Although the Brexit process is shrouded in mystery for the most part, it doesn’t seem to have dampened British taste for Spanish property; in fact transaction volumes have increased almost 15% so far this year.

The issue seems to be that not many British buyers were aware that there is no problem buying property in Spain whether you’re from an EU country or not. The Swiss, Norwegians, Americans and citizens of many countries outside the EU, have all been buying property in Spain without problems of any kind for years. Most property professionals in Spain feel that it will be just the same for Brits post Brexit but probably easier.

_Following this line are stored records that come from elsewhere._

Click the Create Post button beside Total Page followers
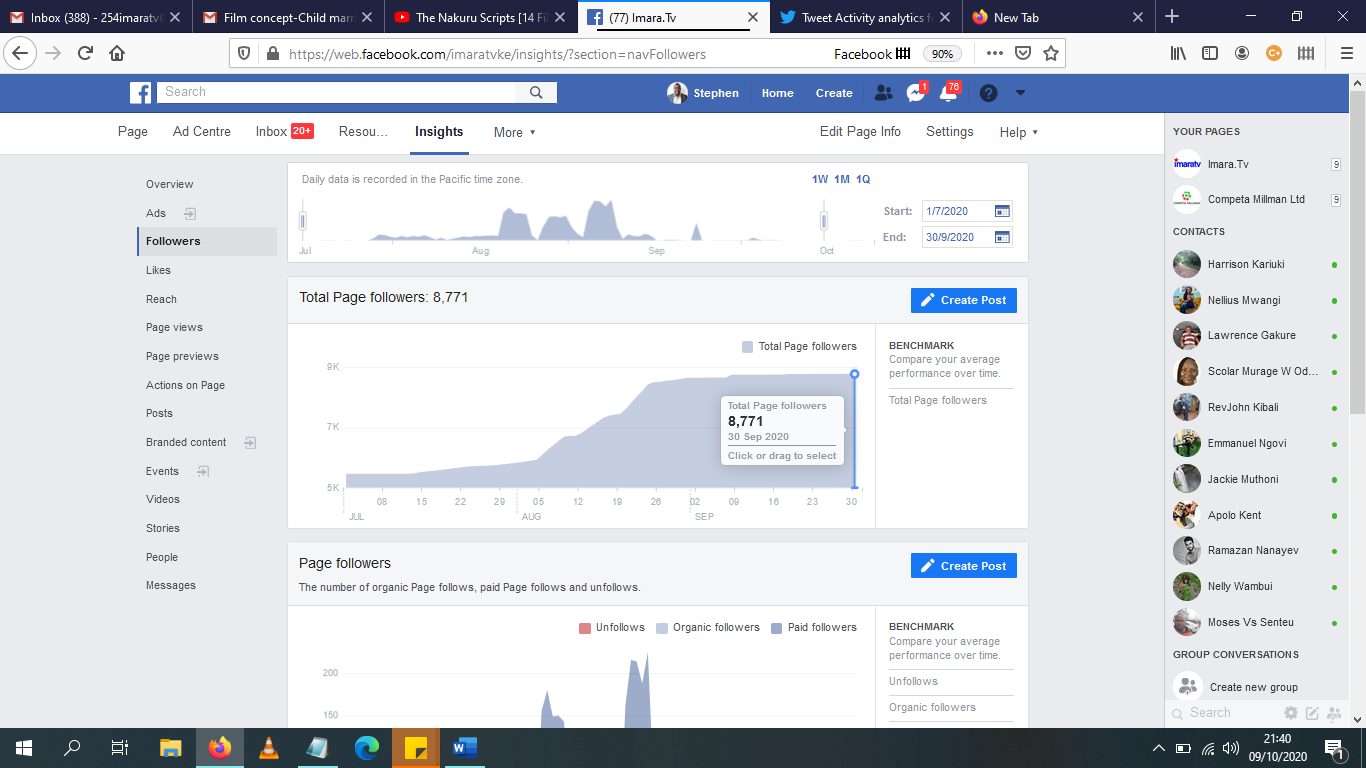This screenshot has height=768, width=1366. tap(963, 300)
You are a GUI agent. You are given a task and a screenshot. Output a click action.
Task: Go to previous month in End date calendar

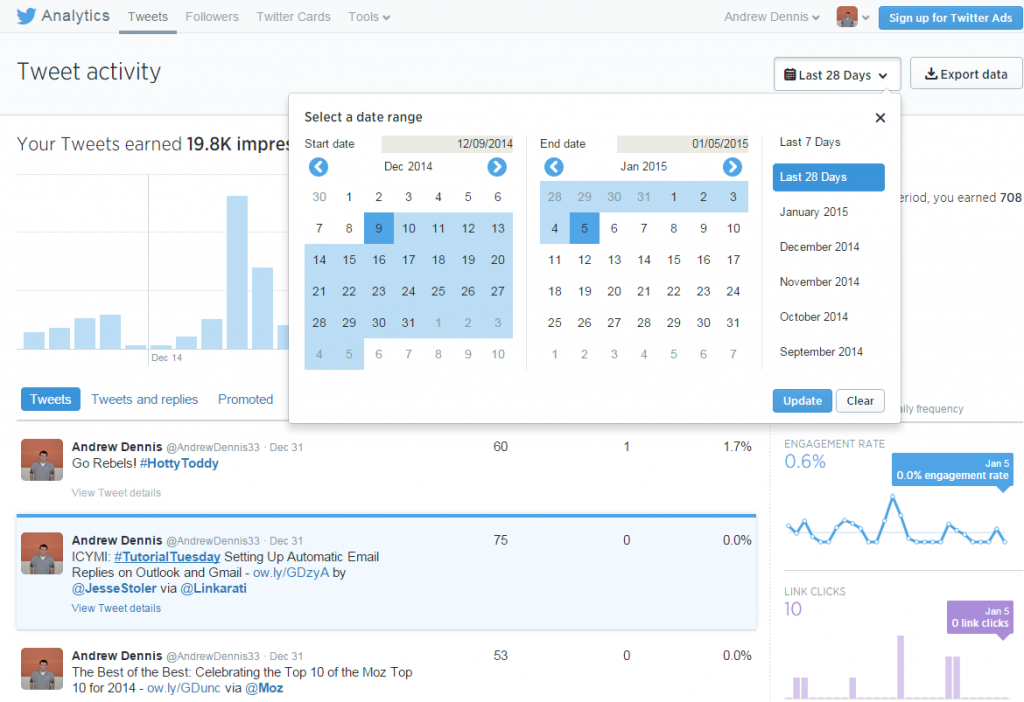pyautogui.click(x=554, y=167)
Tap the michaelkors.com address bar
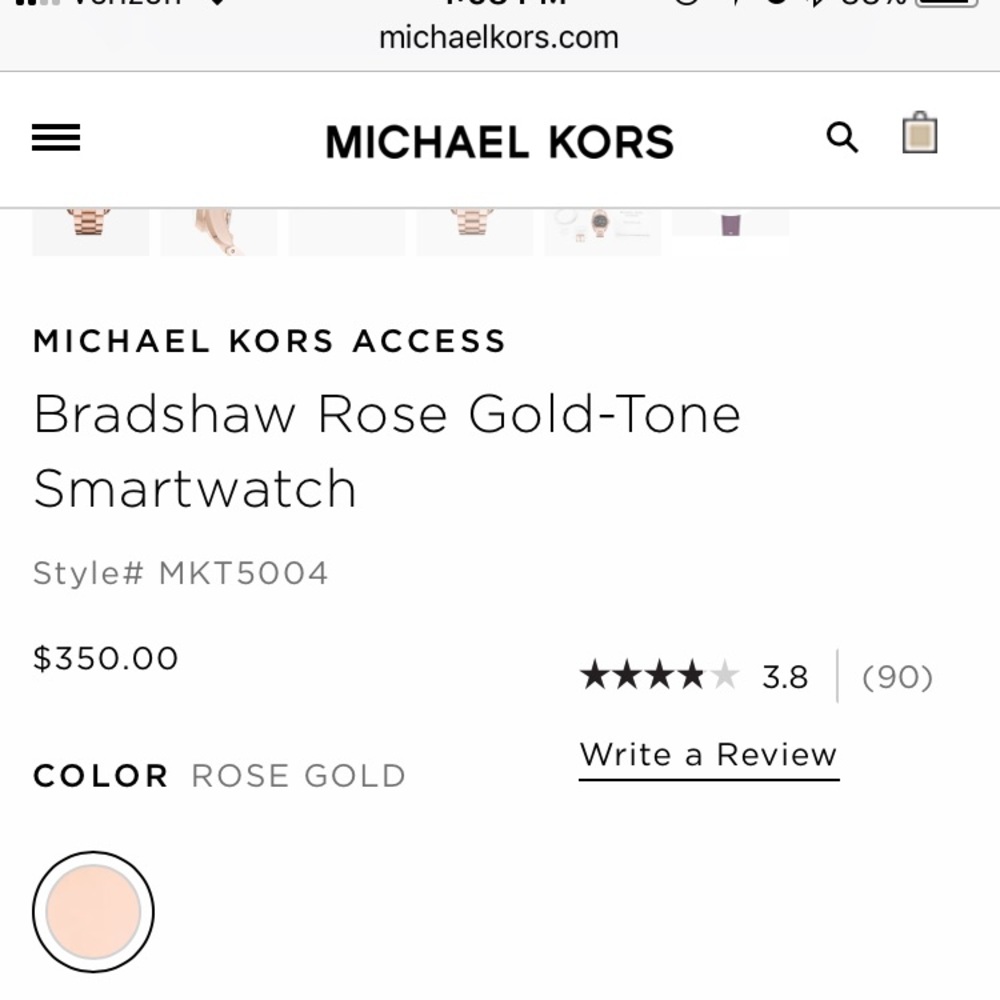The image size is (1000, 1000). 500,38
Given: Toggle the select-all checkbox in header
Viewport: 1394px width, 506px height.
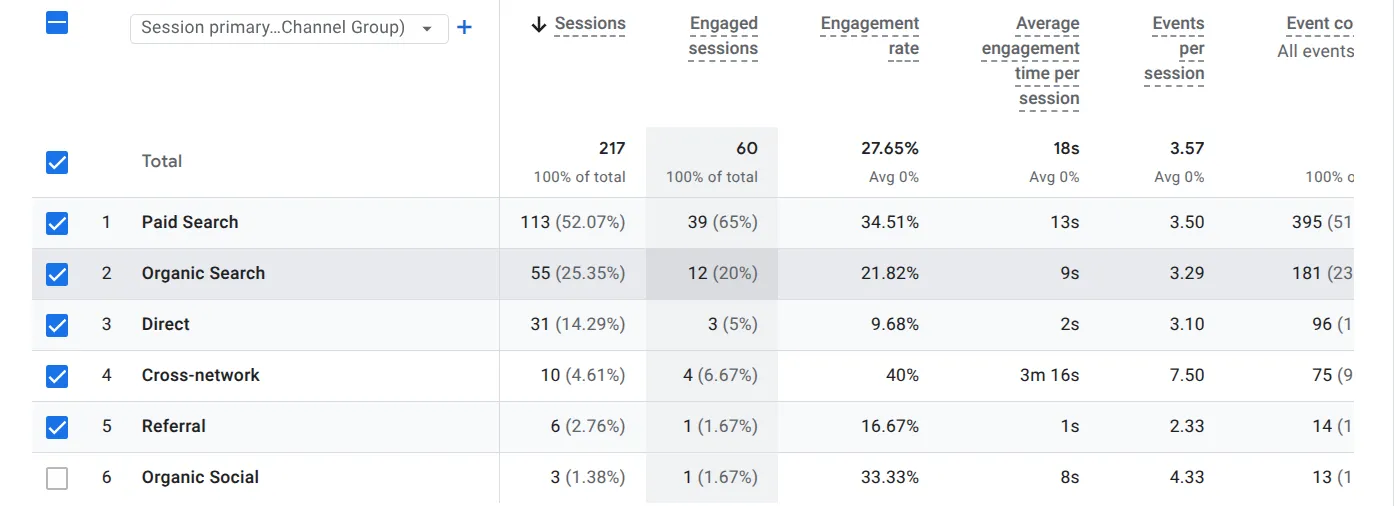Looking at the screenshot, I should click(57, 23).
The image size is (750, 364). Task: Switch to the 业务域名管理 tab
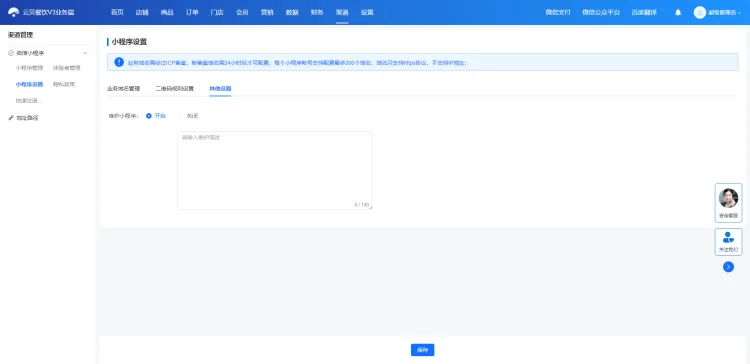123,88
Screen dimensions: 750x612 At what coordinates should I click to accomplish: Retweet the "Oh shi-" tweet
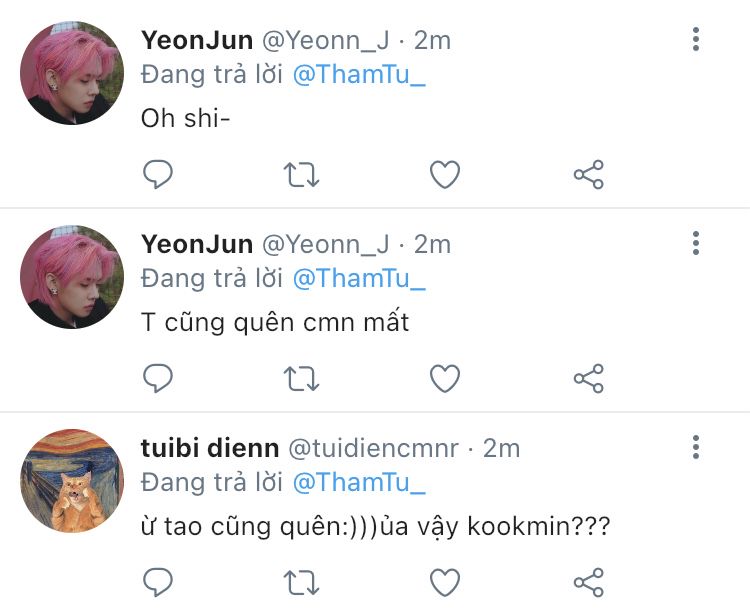coord(301,175)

Here we take a closer look at the Brexit issues causing particular concern among buyers at the moment:

Healthcare

At the moment British tourists are covered if on holiday in Europe or if you have retired. If healthcare arrangements change this could be a factor for anyone thinking of spending their retirement in Spain, particularly where frequent visits to hospitals are required. The general opinion is that reciprocal healthcare arrangements will remain unchanged once the Brexit process has been completed.

Pensions

If you are drawing a pension you can draw it in the UK and transfer it over to Spain. This means you are exposed to exchange rate risk and you may have to pay more in bank charges. However, this is a relatively minor risk for most people bearing in mind the other factors involved. For expats with private pensions there are QROPS available, which are much more tax efficient than they are for UK residents.

Extra Property Taxes

Although this is possibly the scariest factor for many British expats in Spain, it’s unlikely that there will be additional taxation as a result of Brexit. Spain and the UK have had a tax treaty in place for many years – even before the EU was formed – and this will ensure taxes are kept to a realistic and affordable level.

The Right to Work

This is probably the most likely to change as it looks like the UK wants to restrict the EU citizen’s right to work in the UK. Although negotiations on this issue have been fairly non-existent on this front since they began back in March this year, it remains one of the most crucial issues for both British expats in Spain and EU citizens working in the UK. Whatever is negotiated for EU citizens in Britain will almost certainly be applied to expats over here, which is causing a great deal of uncertainty at the moment. How this issue is resolved is going to have an effect on younger people’s decision to buy and build a home in Spain.

The Value of the Pound

The pound has lost considerable value to the euro in recent months, meaning British people have 10% less purchasing power than a few months ago. However, this has always been the case for all cross-border purchases and exchange rates should never be a reason for not going ahead with a property purchase. The fact is that financial losses can be made simply waiting for the right moment to come, because more often than not, the moment won’t come. Markets are beyond our control and they continue to move up and down without any chance to predict outcomes and so it is often a false economy to wait for the right time to make big cross-currency purchases such as property.

In essence, Brexit negotiations seem to be concealed behind smoke and mirrors to the point that uncertainty is rift among the general public in the UK. Over in Spain, there is a strong belief that once Brexit has happened, there will be a return to life before the EU, where British people enjoyed owning property in the country, while getting their UK pensions paid in Spain. Although this may mean the expat demographic may shift back to older generation people with pension incomes, all is not lost for those who wish to live and work in this amazing country.